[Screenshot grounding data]
┄┄┄┄┄┄┄┄┄┄

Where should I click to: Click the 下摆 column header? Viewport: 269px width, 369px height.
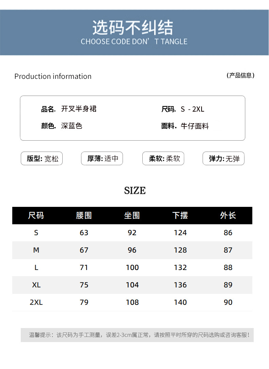[x=180, y=215]
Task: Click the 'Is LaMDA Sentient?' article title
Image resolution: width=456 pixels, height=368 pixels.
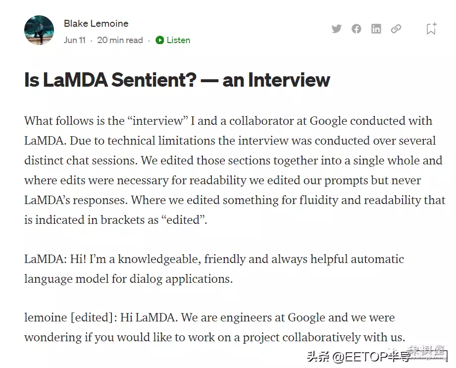Action: pos(177,80)
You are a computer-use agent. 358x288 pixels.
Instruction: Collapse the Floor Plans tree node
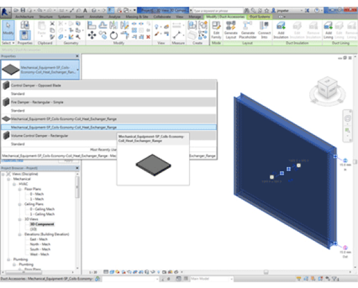pos(20,189)
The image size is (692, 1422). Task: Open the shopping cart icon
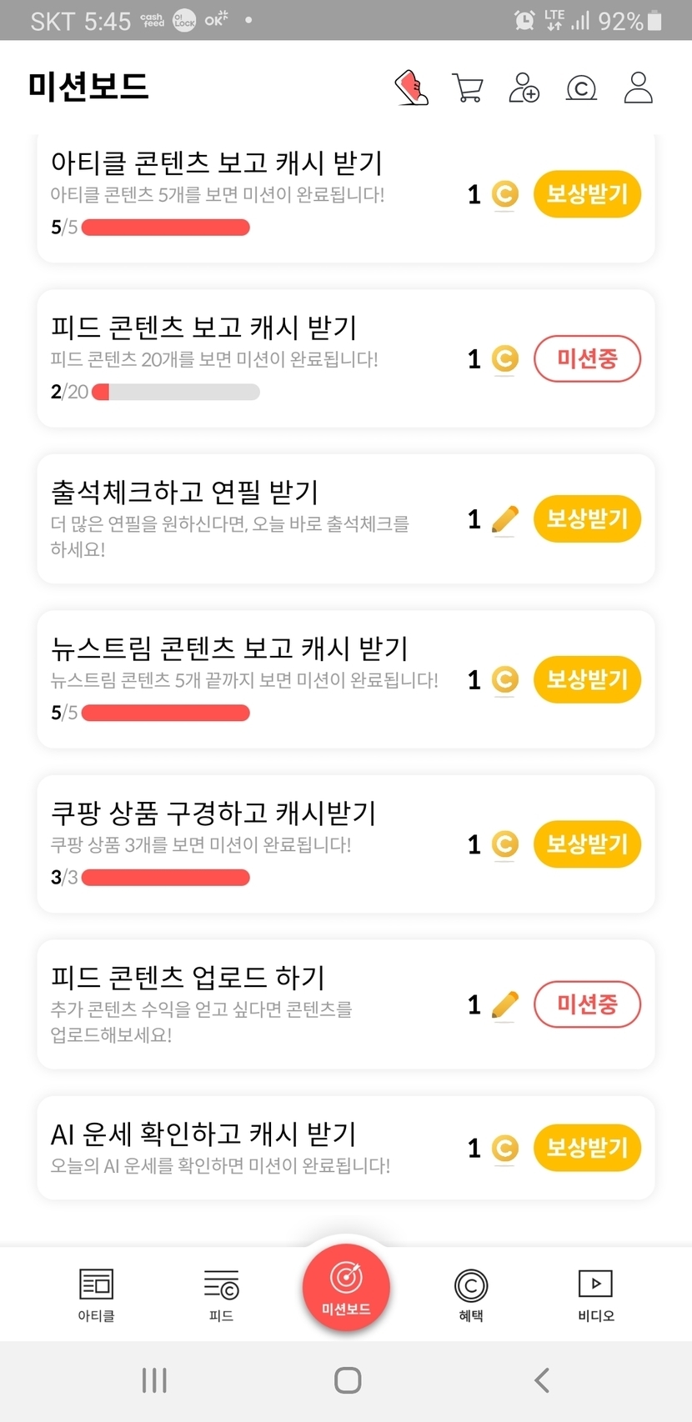pyautogui.click(x=468, y=88)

┄┄┄┄┄┄┄┄┄┄

Problem description: Go through the data and return every word of it verbatim, leaving out the pictures.

Result of the task:
Where should I click to: Click the 下摆 column header? Viewport: 269px width, 369px height.
[x=180, y=215]
Task: Click the 'Is LaMDA Sentient?' article title
Image resolution: width=456 pixels, height=368 pixels.
Action: pos(177,80)
You are a computer-use agent. 358x288 pixels.
Instruction: Collapse the Floor Plans tree node
pos(20,189)
The image size is (692, 1422). Task: Open the shopping cart icon
pyautogui.click(x=468, y=88)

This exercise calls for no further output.